Job Description
About Hark
Hark is an artificial intelligence company building advanced, personalized intelligence. One that is proactive, multimodal, and capable of interacting with the world through speech, text, vision, and persistent memory.
We're pairing that intelligence with next-generation hardware to create a universal interface between humans and machines. While today's AI largely operates through chat boxes and decade-old devices, Hark is focused on what comes next: agentic systems that interact naturally with people and the real world.
To get there, we're developing multimodal models and next-generation AI hardware together - designed from the ground up as a single, unified interface for a new era of intelligent systems.
About the Role
We're hiring a Member of Technical Staff (Real-Time Audio) to join our Product Engineering team. Hark’s voice agent holds real-time, full-duplex conversations with people in homes, cars, and noisy rooms. That experience is only as good as the audio underneath it.
This role owns the real-time audio that makes conversations feel natural (echo cancellation, noise suppression, and voice activity detection) as production code in our live client. This is not a research role and not a DSP theory role. We're looking for someone who can do both: understand the signal processing and ship the code.
Responsibilities
- Own audio quality on the client: echo, self-interruption, dropouts, and clipping
- Build and tune the browser audio pipeline with the Web Audio API, AudioWorklet, and getUserMedia constraints
- Work the WebRTC audio path end to end: AEC, noise suppression, and VAD
- Ship DSP to the client as C++/Rust compiled to WebAssembly, and as TypeScript in the audio pipeline
- Tune endpointing, interruption, and turn-taking so the agent listens like a person
- Reduce conversational latency and artifacts across the streaming pipeline
- Work in our React/TypeScript client where audio meets the UI
- Manage features end-to-end from prototyping through production
- Collaborate with designers, platform engineers, and our speech team.
Requirements
- 5+ years of software engineering experience
- Shipped real-time audio into a product used by real users
- Hands-on experience with WebRTC, AEC (echo cancellation), noise suppression, and VAD
- Strong DSP fundamentals: adaptive filtering, STFT, resampling, and gain control
- C/C++ or Rust for production DSP, and experience shipping it to the browser via WebAssembly
- Working knowledge of the browser audio stack: Web Audio API, AudioWorklet, and MediaStream constraints
- Comfort with latency, buffering, and sample rates in a streaming audio pipeline
- Owns features end-to-end and works comfortably in a shared production codebase.
Bonus Qualifications
- Experience working at a voice, speech, or video-conferencing company
- ML for audio: noise suppression, VAD, or source separation (e.g. RNNoise, DeepFilterNet, Silero VAD), and on-device inference (ONNX Runtime, Core ML)
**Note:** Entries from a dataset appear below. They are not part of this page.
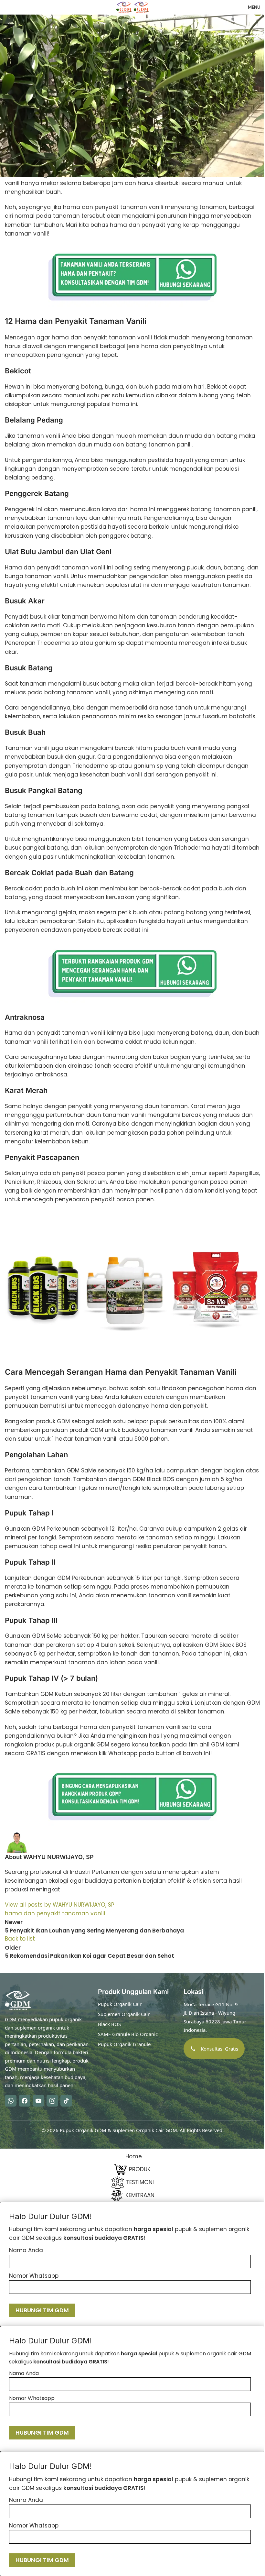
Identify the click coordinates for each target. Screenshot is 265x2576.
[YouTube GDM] (38, 2100)
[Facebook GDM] (24, 2100)
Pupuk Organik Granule (124, 2044)
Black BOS (109, 2024)
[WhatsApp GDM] (10, 2100)
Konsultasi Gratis (219, 2048)
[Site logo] (124, 7)
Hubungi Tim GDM (42, 2310)
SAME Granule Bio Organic (128, 2034)
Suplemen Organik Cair (124, 2014)
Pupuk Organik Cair (120, 2004)
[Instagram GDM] (52, 2100)
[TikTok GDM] (66, 2100)
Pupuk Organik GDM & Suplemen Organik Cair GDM (118, 2130)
- Familiarity with WebRTC internals (the Audio Processing Module, AEC3, Opus) and voice-agent frameworks (LiveKit, Pipecat)
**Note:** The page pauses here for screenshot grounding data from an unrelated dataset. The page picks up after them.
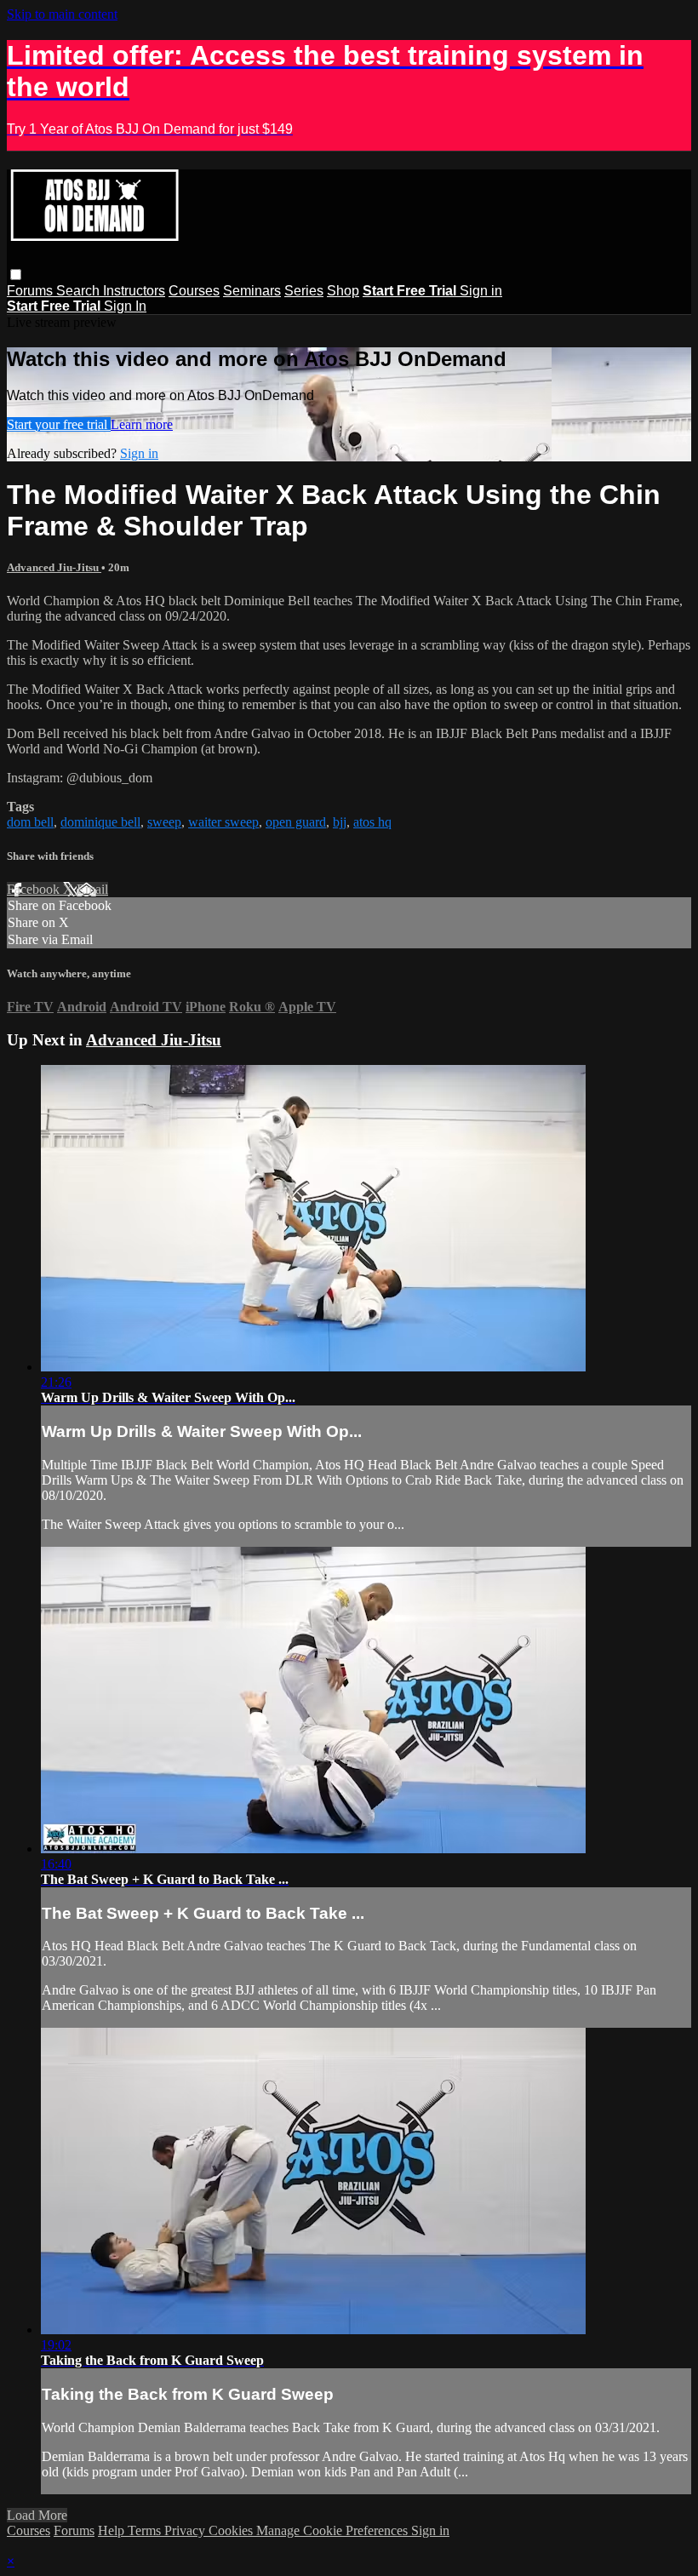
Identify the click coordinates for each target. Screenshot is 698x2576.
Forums (31, 290)
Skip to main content (62, 14)
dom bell (30, 822)
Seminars (252, 290)
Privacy (186, 2530)
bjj (339, 822)
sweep (164, 822)
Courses (194, 290)
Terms (146, 2530)
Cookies (232, 2530)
- TypeScript and React, and comfort working across the product frontend
- Experience with target-speaker isolation, diarization, or barge-in and turn-detection systems for conversational AI.
Compensation
The US base salary range for this full-time position is between $170,000–$400,000 annually.
The pay offered for this position may vary based on several individual factors, including job-related knowledge, skills, and experience. The total compensation package may also include additional components/benefits depending on the specific role. This information will be shared if an employment offer is extended.